The latest sharp exchanges came as polls showed the White House up for grabs, with Romney ahead by a nose nationally, but Obama standing firm in the key swing states that could hand him a second four-year term.
The president on Thursday won the endorsement of Colin Powell - an African-American Republican who served in both Bush presidencies - sparking controversial remarks by a Romney surrogate who suggested race was a factor.
"When you have somebody of your own race that you're proud of being president of the United States, I applaud Colin for standing with him," top Romney adviser John Sununu said about Powell, who also backed Obama in 2008.
The remarks by Sununu, who is known for fiery media appearances, could inject race into a campaign Romney has tried to keep focused on the economy.

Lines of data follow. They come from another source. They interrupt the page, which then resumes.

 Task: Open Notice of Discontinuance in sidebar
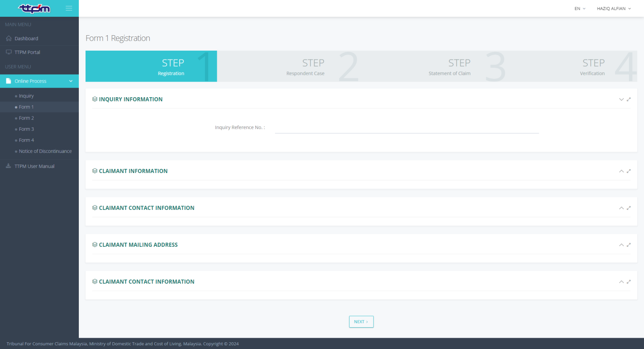click(x=45, y=151)
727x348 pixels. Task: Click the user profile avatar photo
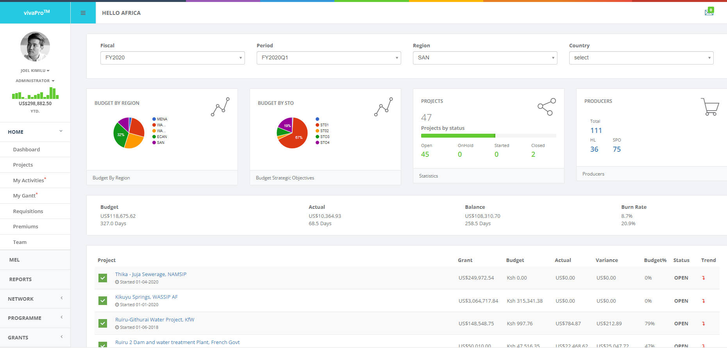click(x=35, y=47)
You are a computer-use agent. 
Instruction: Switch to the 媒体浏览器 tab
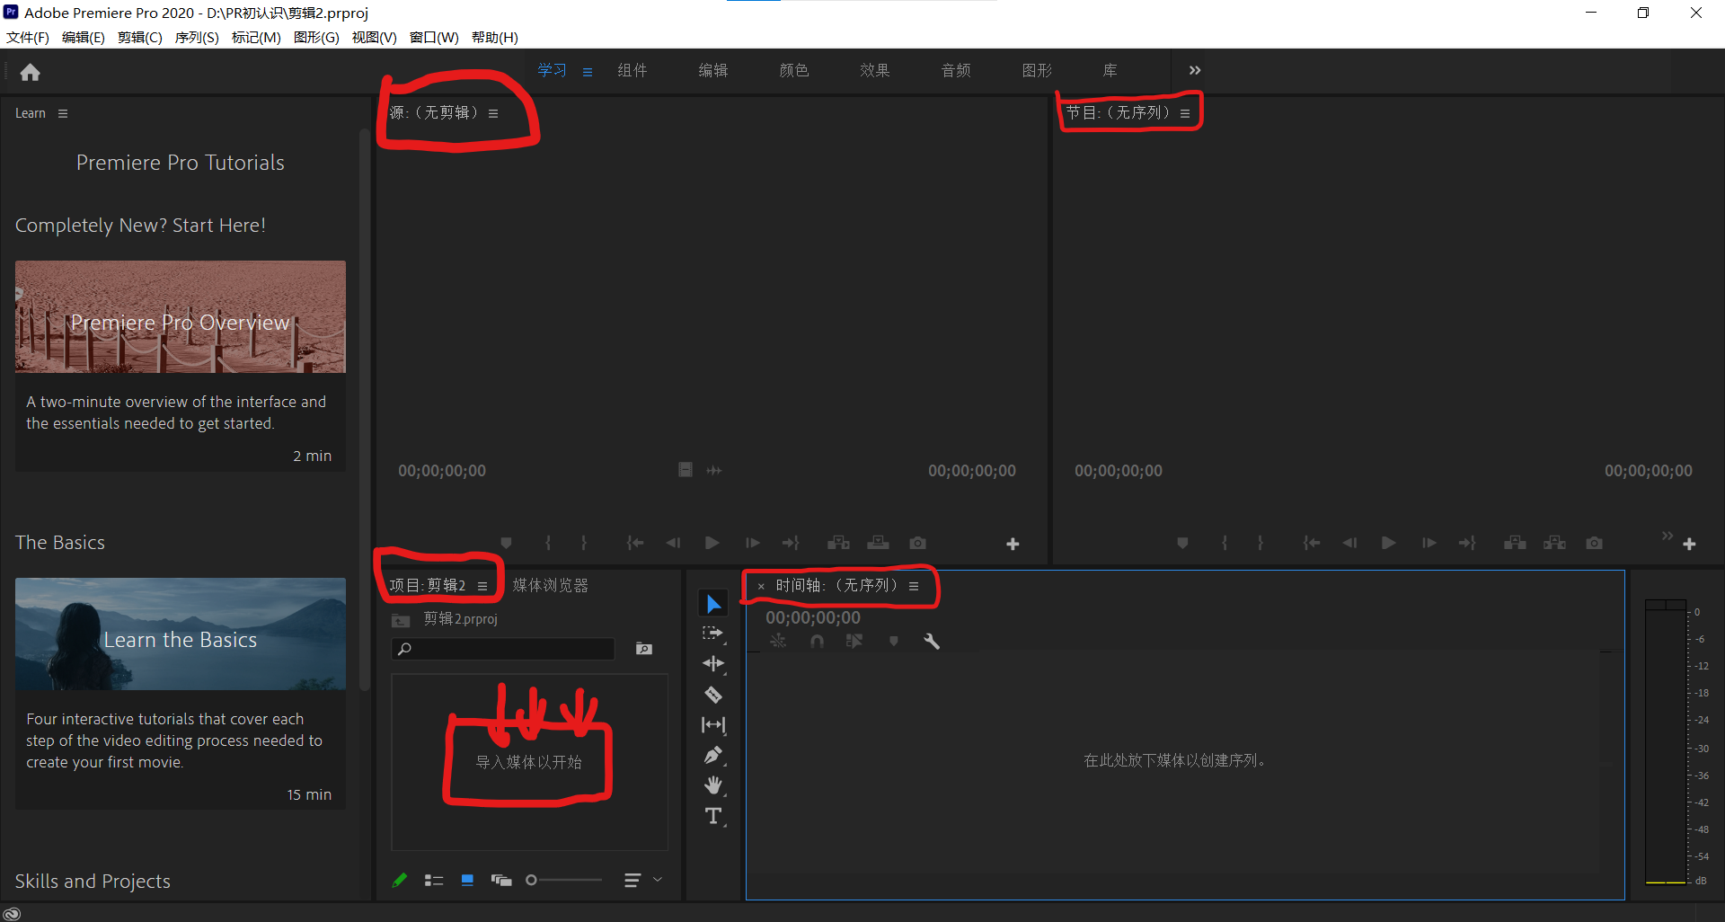550,586
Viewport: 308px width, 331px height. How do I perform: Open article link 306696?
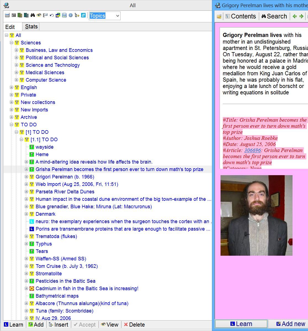click(x=253, y=150)
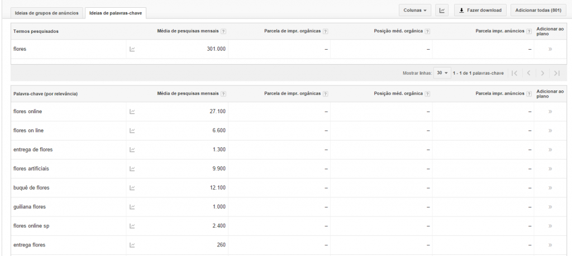
Task: Click the guiliana flores keyword row
Action: tap(30, 207)
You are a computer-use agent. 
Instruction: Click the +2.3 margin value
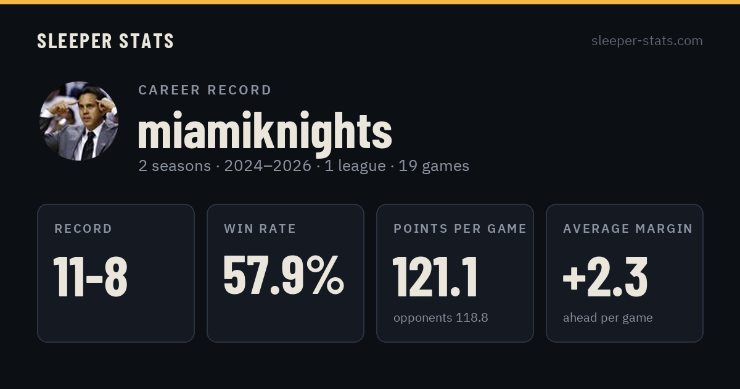click(605, 277)
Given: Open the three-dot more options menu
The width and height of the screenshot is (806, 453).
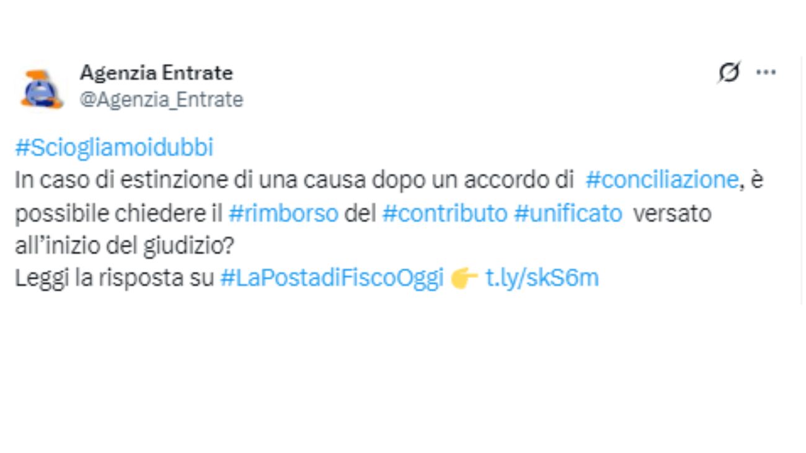Looking at the screenshot, I should (766, 73).
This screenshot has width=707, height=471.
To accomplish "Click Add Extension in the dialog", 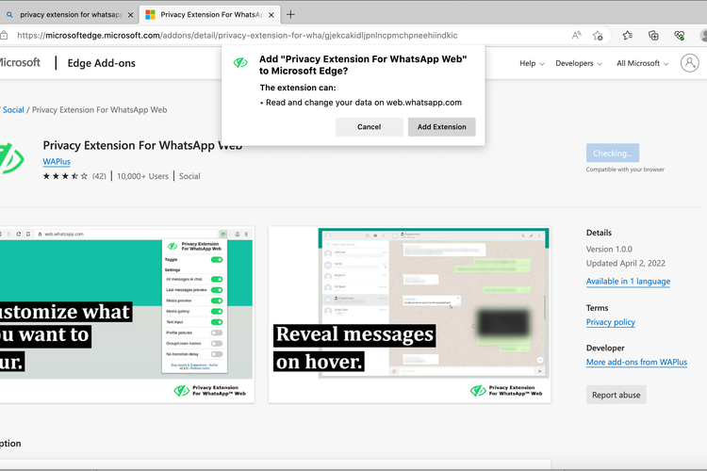I will pyautogui.click(x=441, y=127).
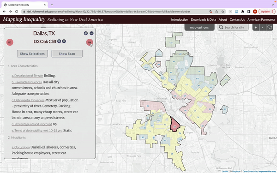Minimize the Dallas, TX sidebar panel
This screenshot has height=173, width=277.
click(x=91, y=33)
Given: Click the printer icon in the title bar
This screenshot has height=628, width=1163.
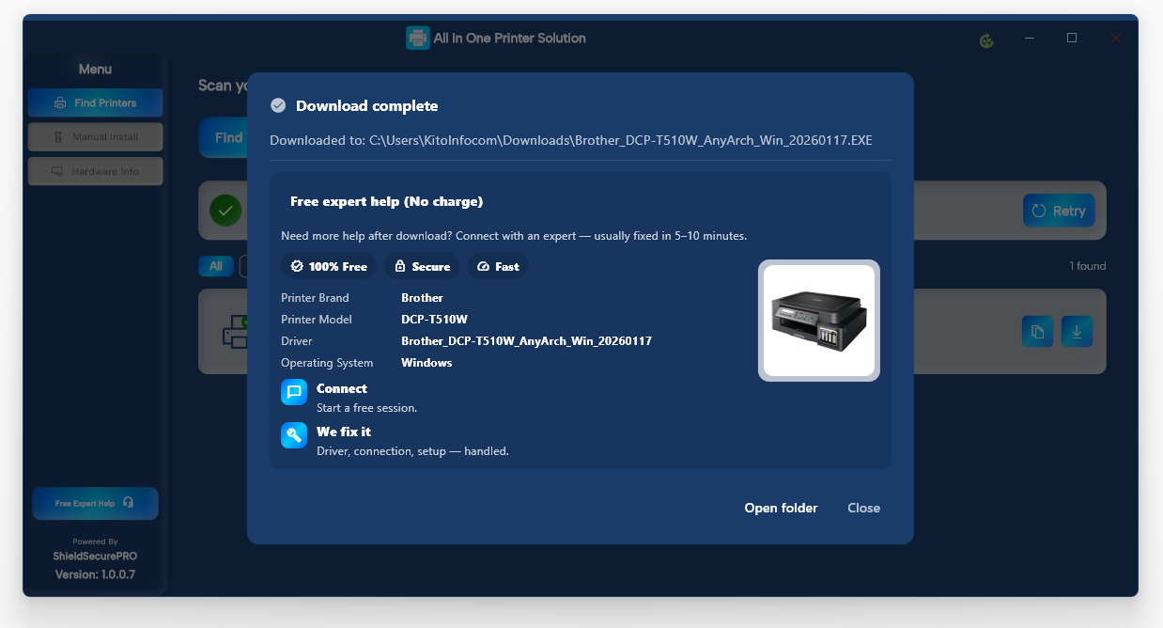Looking at the screenshot, I should coord(417,38).
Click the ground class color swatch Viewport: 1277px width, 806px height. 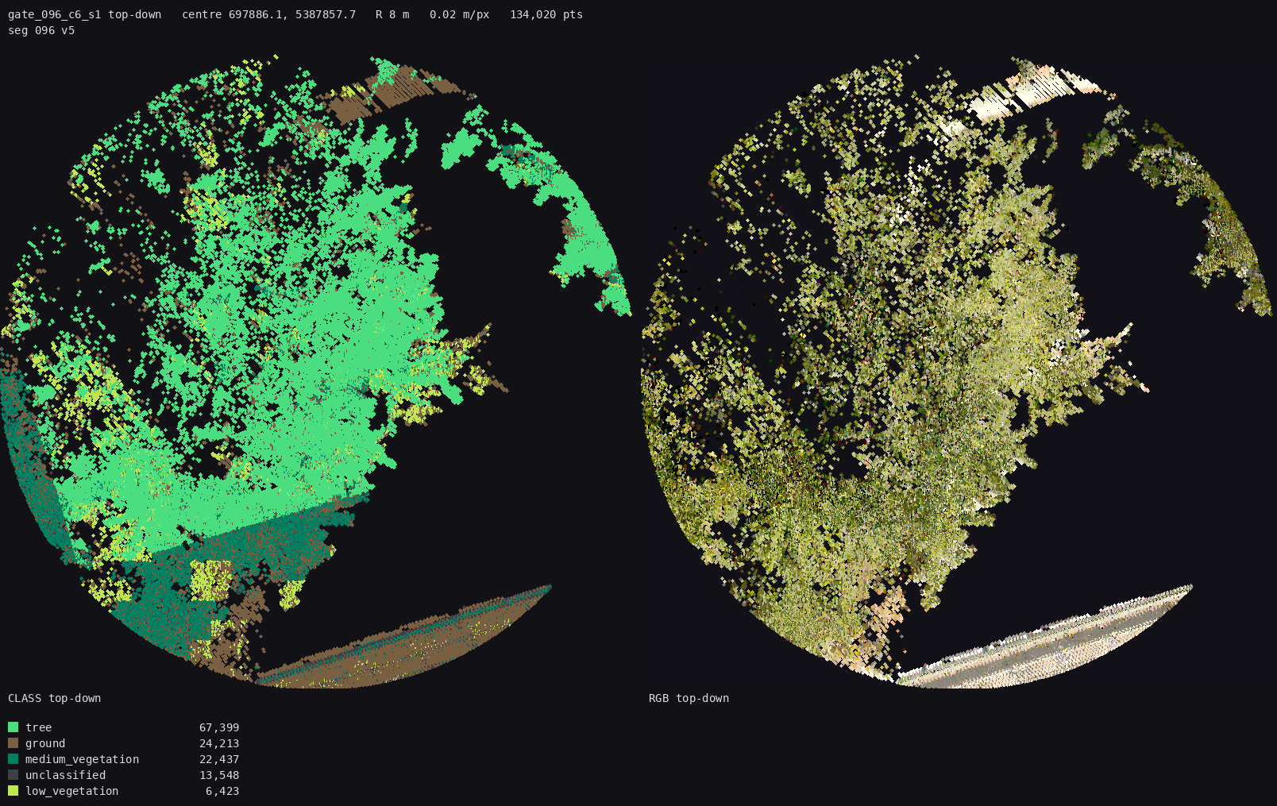[13, 743]
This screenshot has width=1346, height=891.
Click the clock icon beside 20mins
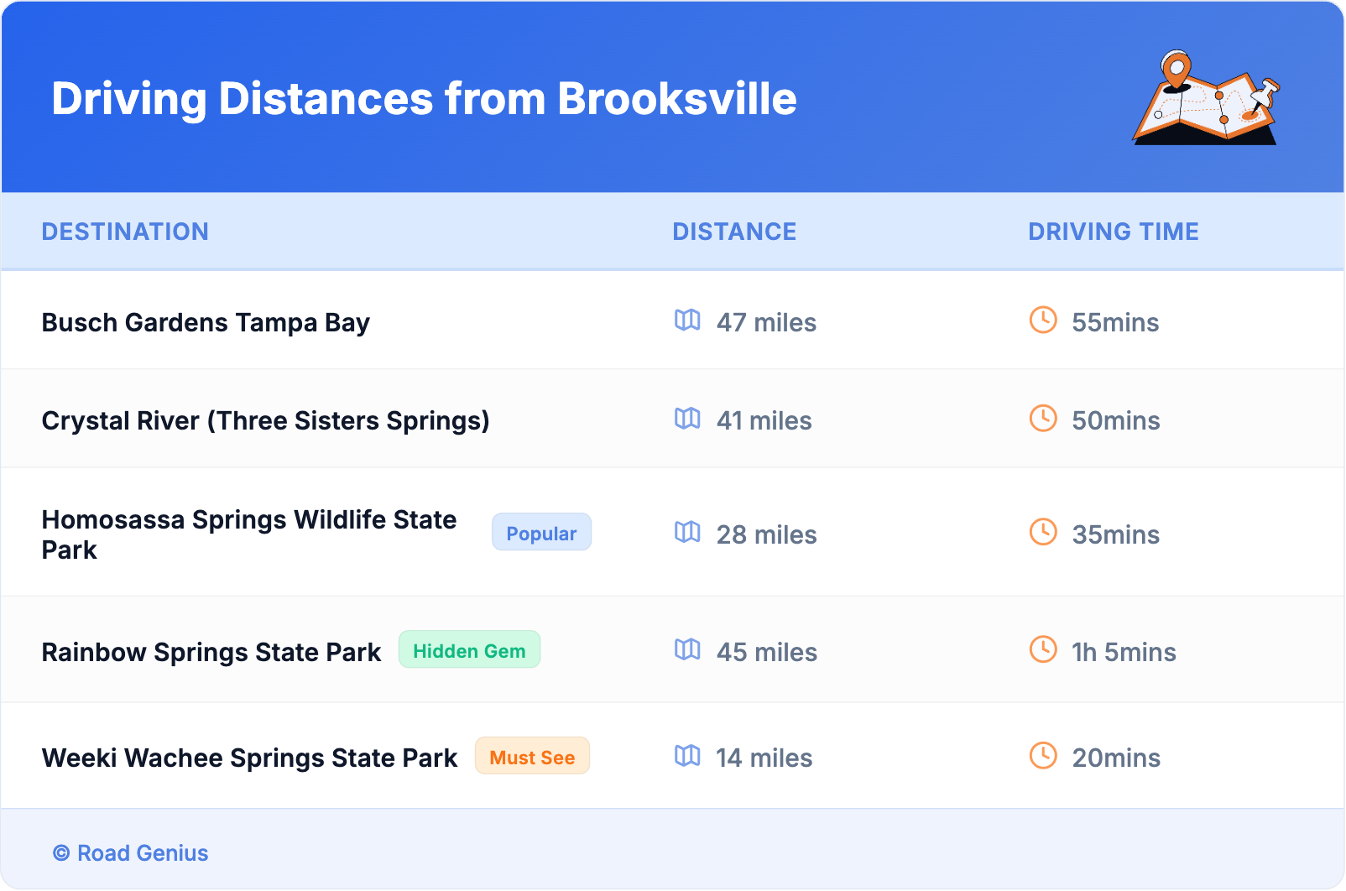coord(1043,756)
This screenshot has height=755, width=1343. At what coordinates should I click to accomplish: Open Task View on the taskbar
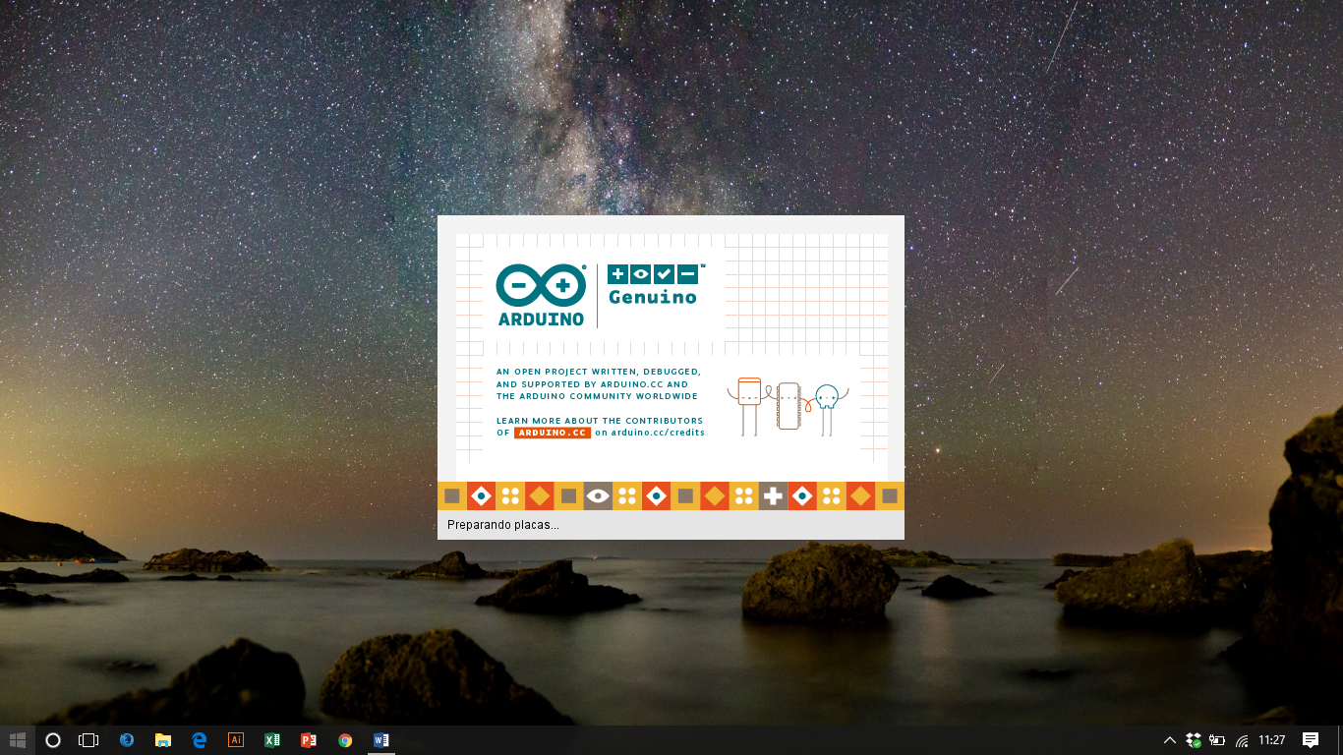coord(88,740)
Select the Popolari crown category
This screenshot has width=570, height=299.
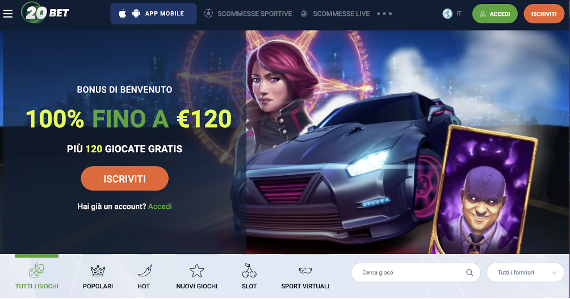[x=98, y=277]
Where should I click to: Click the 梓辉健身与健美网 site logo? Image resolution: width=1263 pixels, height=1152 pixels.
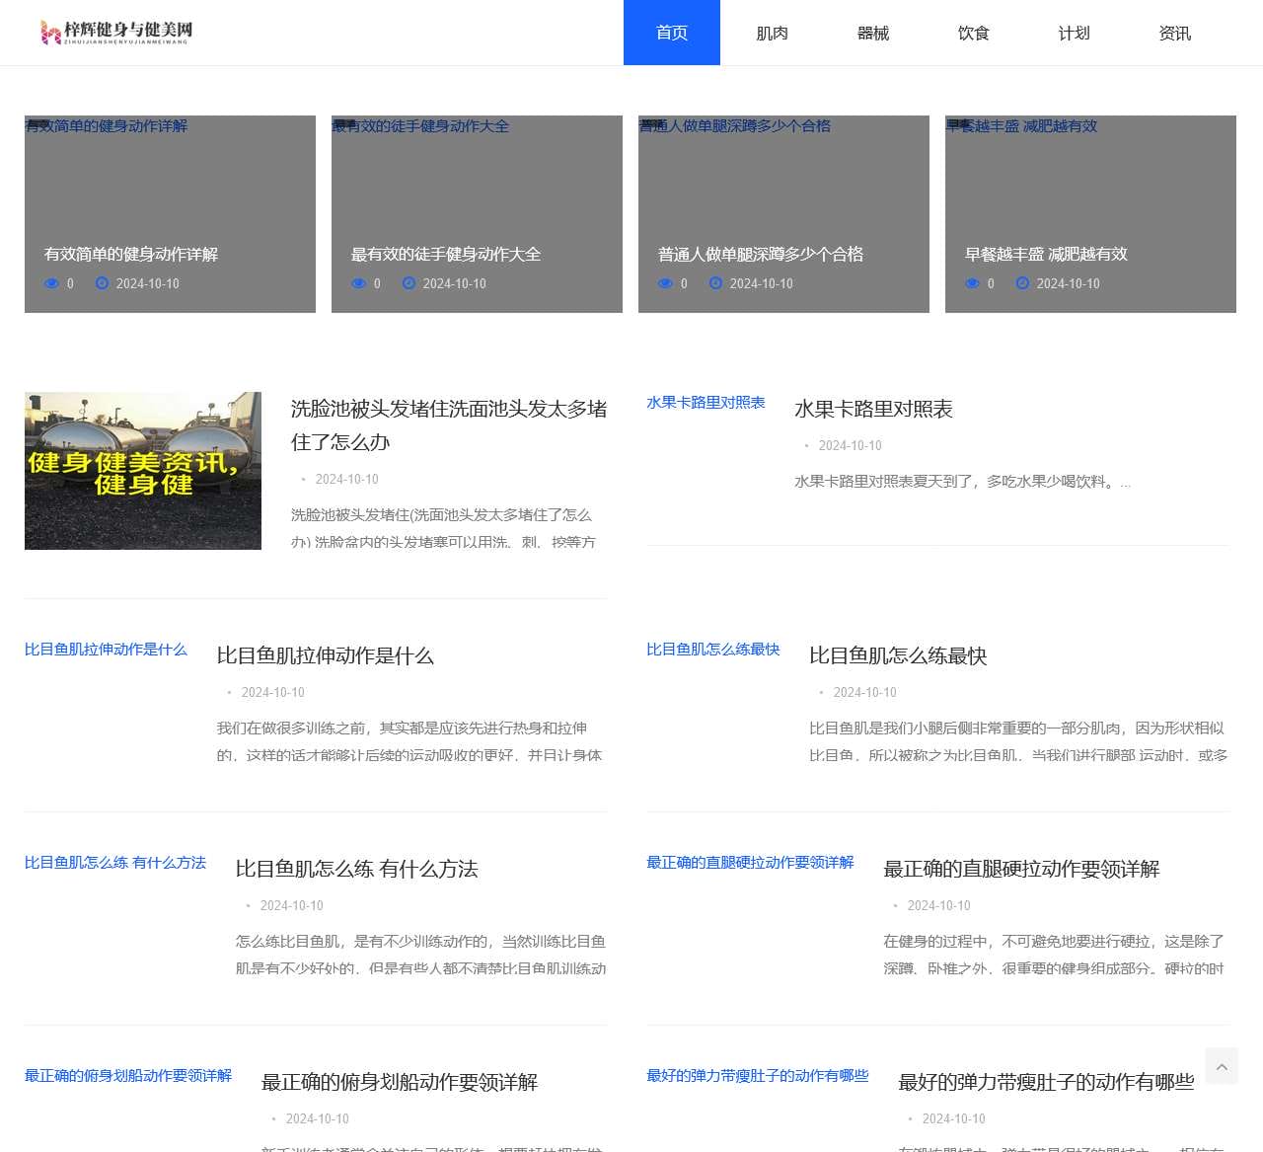tap(116, 33)
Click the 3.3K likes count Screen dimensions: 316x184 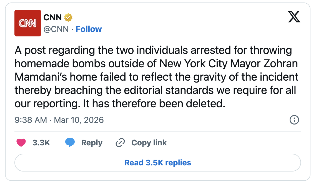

Earlier on Thursday, Obama lambasted Romney for opposing his bailout of the car industry as he campaigned in Ohio, a perennial battleground in which car manufacturing supports one in eight jobs.
"I refused to walk away from those workers, I refused to walk away from those jobs. I bet on American workers. I would do it again because that bet always pays off," Obama roared, in a populist pitch for blue-collar votes.
Obama ended an eight-state tour of more than 11,263km (7000 miles) with 11 days to go before he asks Americans to defy the omens of a weak economy and high unemployment by voting to renew his lease on the White House.
The president's aides are privately signalling increasing confidence that he will prevail. But Romney has sought to convince his supporters that he has the momentum in the final stretch.
"We want change. We want big change. We're ready," Romney told a 12,000-strong crowd in Defiance, accusing the incumbent Democrat of waging a nasty, negative, diminished campaign drained of new ideas.
"This is a time for big challenges, and a time of big opportunities, we have a big choice. And frankly we're going to elect a president that's willing to make big changes, and I will," Romney, a former Massachusetts governor, said.
Romney blames Obama for four years of lacklustre US growth, while the president warns that Americans have come too far out of recession to risk reversing the progress under Republicans.
Earlier, Obama became the first sitting president to cast an early vote, in a successful grab for news coverage also designed to mobilise his supporters to register their ballots early.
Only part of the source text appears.